◆ Data to process:
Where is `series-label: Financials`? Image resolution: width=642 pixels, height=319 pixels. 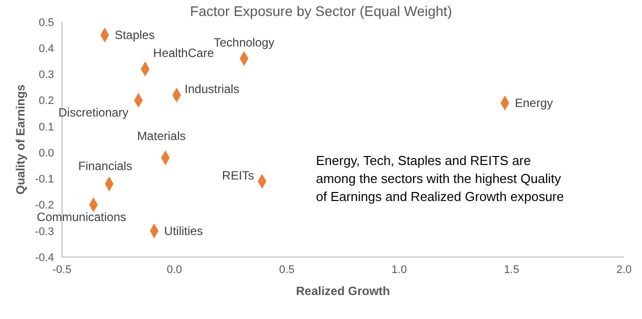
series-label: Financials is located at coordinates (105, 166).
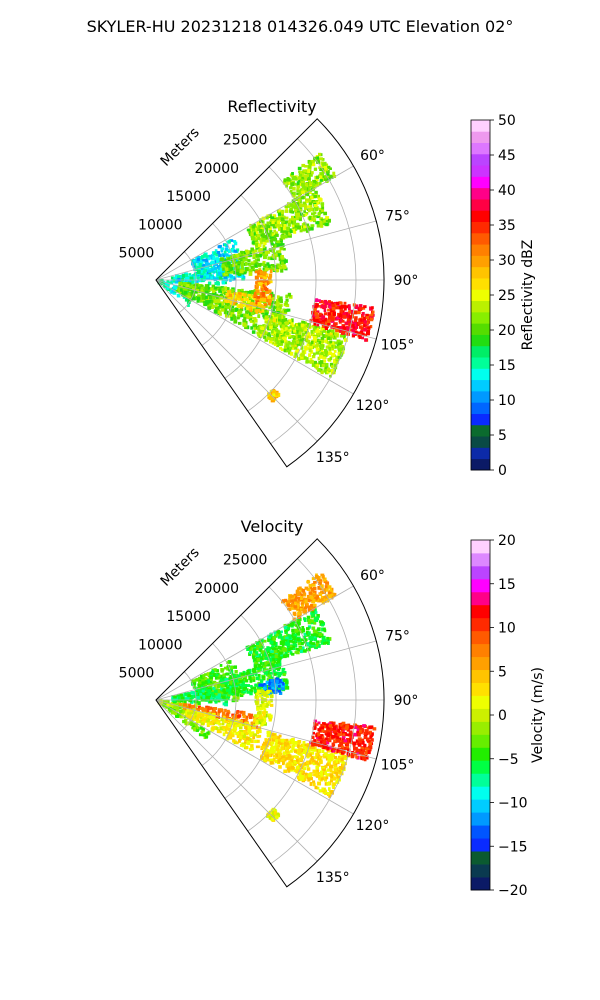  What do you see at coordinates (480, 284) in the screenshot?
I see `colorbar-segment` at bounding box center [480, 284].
==
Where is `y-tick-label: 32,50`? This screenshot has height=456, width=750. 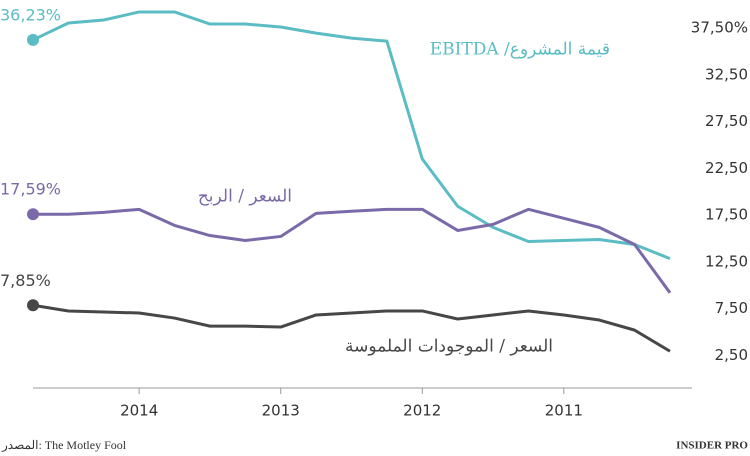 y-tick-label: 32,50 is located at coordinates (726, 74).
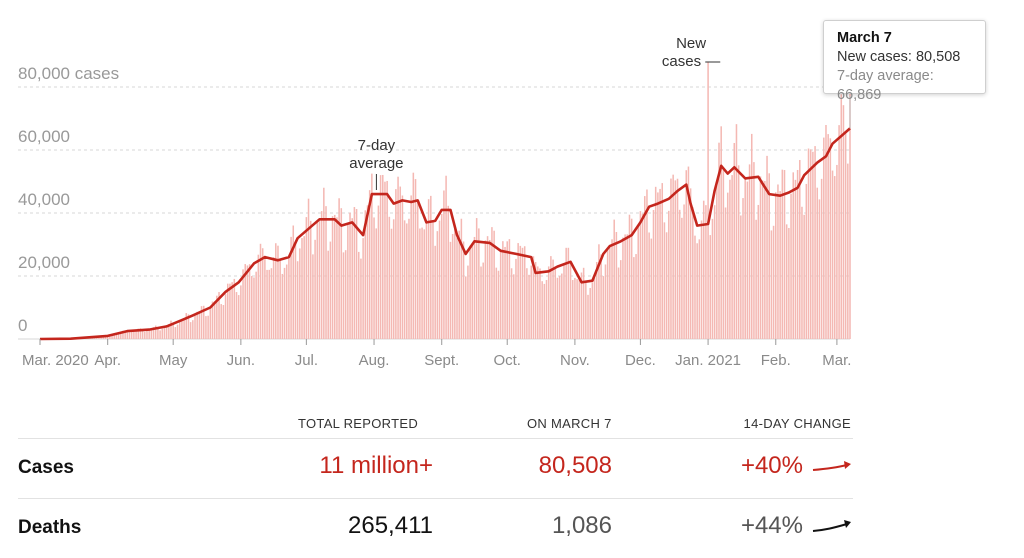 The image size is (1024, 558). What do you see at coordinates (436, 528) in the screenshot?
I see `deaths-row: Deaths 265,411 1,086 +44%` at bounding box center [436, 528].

◆ Work order: Copy the rows from the line containing "pixels, height=319 pixels." through the line containing "center [480, 284]." word for word. Leave the pictures out.

◆ Task result:
Where is `series-label: Financials`? Image resolution: width=642 pixels, height=319 pixels. 
series-label: Financials is located at coordinates (105, 166).
  What do you see at coordinates (480, 284) in the screenshot?
I see `colorbar-segment` at bounding box center [480, 284].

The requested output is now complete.